Friday, August 12, 2011
Brits are plain rude. Rude to each other, rude to tourists, and vicious to opposing soccer teams and fans. I remember when conventional wisdom had it that the British were reserved and polite and apparently born with stiff upper lips. What happened to those people?
Rudeness as a defining national characteristic is loudly on display in British newspapers, books, television and movies and therefore, it stands to reason, in daily social intercourse. British tabloids get particularly nasty about looks, weight, and clothes, hectoring royals, commoners, basically anyone well-known, in the crudest terms possible. In this country supermarket tabloids do it too, but without the same level of venom and certainly without the same reach and clout.
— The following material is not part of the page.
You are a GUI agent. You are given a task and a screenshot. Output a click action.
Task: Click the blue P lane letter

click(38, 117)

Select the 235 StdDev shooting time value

Watch any contemporary “Masterpiece Theatre” production, and you’ll soon notice the same condition. Eminently reasonable and basically kind Inspector Lewis is snarled at and dismissed by his boss and by everyone else -- upper crust, working-class, students, deans, shop-keepers, artists, teenagers, the elderly, probably because of his accent. Jane Tennison of “Prime Suspect” not only endured systemic off-hand verbal insults, she dished them out with relish as well. Inspector Lynley, being a member of the upper-class, was subjected to specially aggressive rudeness, from suspects, victims and from his own staff.
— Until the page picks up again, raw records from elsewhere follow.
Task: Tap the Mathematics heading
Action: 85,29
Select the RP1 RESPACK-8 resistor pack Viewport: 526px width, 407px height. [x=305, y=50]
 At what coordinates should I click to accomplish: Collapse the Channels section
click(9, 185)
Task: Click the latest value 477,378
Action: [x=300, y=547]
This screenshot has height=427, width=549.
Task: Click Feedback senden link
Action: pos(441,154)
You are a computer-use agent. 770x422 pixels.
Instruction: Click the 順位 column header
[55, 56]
So it’s interesting that the UK, a country where rudeness seems to be routine, where hacking into someone’s cellphone raises almost no complaint (until it’s the cellphone of a dead child); where intrusive CCTV cameras are in your face 24/7; where attending a football match could mean your life; and where one curtsies to people one supports with one’s tax money, is currently in the midst of wild anarchy. The poignance of the New York Times story this week about Louis James, 19, of London, a hopeless young man on the dole who learned to read just three years ago doesn’t excuse the lawlessness and mayhem, but tries to make sense of riots that don’t seem to be racially motivated (this time). If it turns out to be that a root cause of this expensive self-inflicted misery is that Britain utterly forgot – wanted to forget -- about its poor and unemployed, it wouldn’t surprise me. Because it’s just so damn rude.